By Colin Douglas
Although we’re still dealing with COVID-19, BrightSide Theatre is back, seems to have things under control, and has energized the Chicagoland holiday scene with Miracle on 34th Street: A Live Radio Play, a cleverly written and performed, well, radio play. Based on both the Valentine Davies novel and the classic film starring Maureen O’Hara and Natalie Wood, we must resume that hearty holiday debate: “Is there really a Santa Claus?”
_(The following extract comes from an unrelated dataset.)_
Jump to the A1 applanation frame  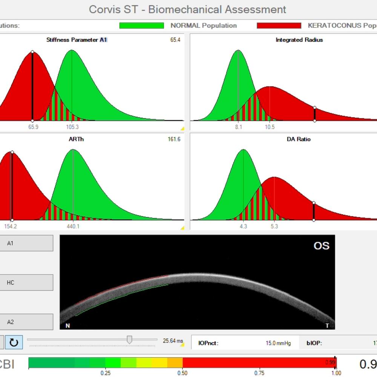[26, 243]
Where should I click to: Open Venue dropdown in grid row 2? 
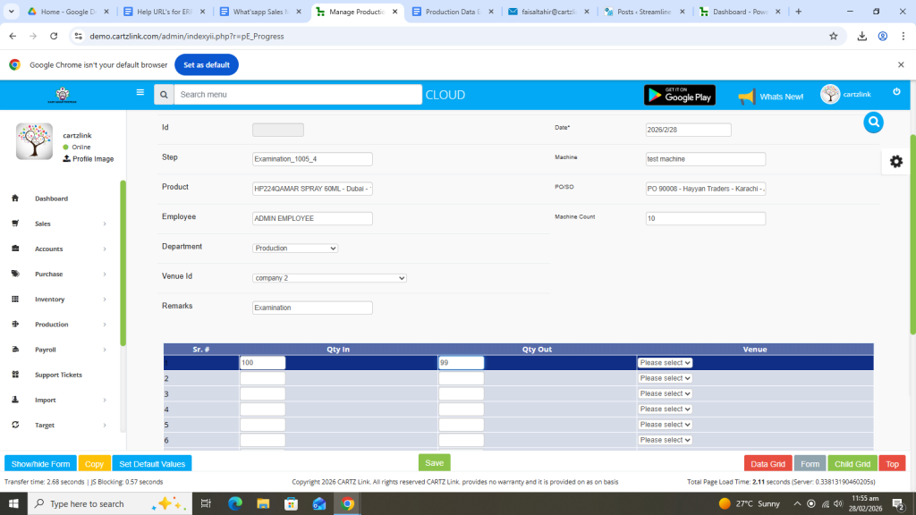pyautogui.click(x=665, y=378)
It’s 1947, and Doris Walker (Christie Coran), in charge of organizing Macy’s Thanksgiving Day Parade, discovers at the last minute that she has to replace her Santa Claus. She fortuitously runs into an elderly gentleman (Jim Heatherly) — named Kris Kringle, at that — and she hires on the spot. He’s so kind and convincing that she’s persuaded to keep him on as Macy’s official Jolly Ol’ Elf, though his sense of fantasy — and his unerring insistence that he is the real Santa Claus — threatens to undermine the pragmatism she’s instilled in her young daughter Susan (Sara Deodhar). Suddenly, Fred Gailey (Robert McDonough), Doris’ neighbor and newfound lawyer friend, finds himself defending Mr. Kringle’s authenticity in a New York court of law
Adapted by Lance Arthur Smith from a 1947 Lux Radio Broadcast script, Miracle features both original music by Jon Lorenz (cute if basically forgettable) and a slew of authentic commercial jingles of the day, not to mention traditional Christmas carols, all arranged in close vocal harmony. The sheer simplicity of this piece, presented by a gifted ensemble of earnest and likable actor/singers who hold prop scripts, makes for a welcome departure from other holiday fare. (Music direction is by Rex Meyer, who also provides the lively onstage piano accompaniment.)
Director Jeffrey Cass does a crackerjack job, staging his cast around the four floor microphones and keeping the pace, and all nicely nestled in Barry Norton’s functional yet beautiful scenic design. Ruby Lowe’s lighting keeps the mood festive and the overhead APPLAUSE sign lit when needed. And Shana Hall’s period costumes are, as always, absolutely appropriate for the story.
Each of the seven actors, playing a fictional radio performer is playing a character (or, often, more than one) in the holiday story, is well-cast and terrifically talented. Though an ensemble piece, Christie Coran is perhaps the shining star of this production, bringing an honest and layered portrayal of Doris, and as an incredibly talented vocalist, to boot. But sharing the stage: Robert McDonough makes a handsome, likable Fred Gailey, and also doubles as Mr. Gimbel, Mr. Macy’s longstanding rival. And Sara Deodhar’s Susan is dead-on in her jadedness, realist daughter.
Sean Rhead is quite wonderful as the emcee Alex Mialdo, adding his voice to the choral numbers and jangling an arsenal of props to create the live sound effects. Scott Kelley and Katy Grocholski are impressive as the male and female Character Actors of the play. But the story belongs to veteran Chicago actor Jim Heatherly as Kris Kringle. His unaffected portrayal of the man who would be Santa is one of his finest performances and will bring a tear to your eye.
Miracle on 34th Street is a classic for a reason: it’s for the young and young-at-heart, and it also offers a positive message about believing in our better nature. Thanks to Mr. Cass’ fine casting and direction, as well as the collaborative efforts of this talented cast and crew, Chicagoland has a unique production that’s bound to become a new holiday favorite. If, before this show, you didn’t believe in Santa Claus, you will now.
Miracle on 34th Street: A Live Musical Radio Play runs through December 19 at Meiley-Swallow Hall at North Central College, 31 S. Ellsworth, Naperville, IL.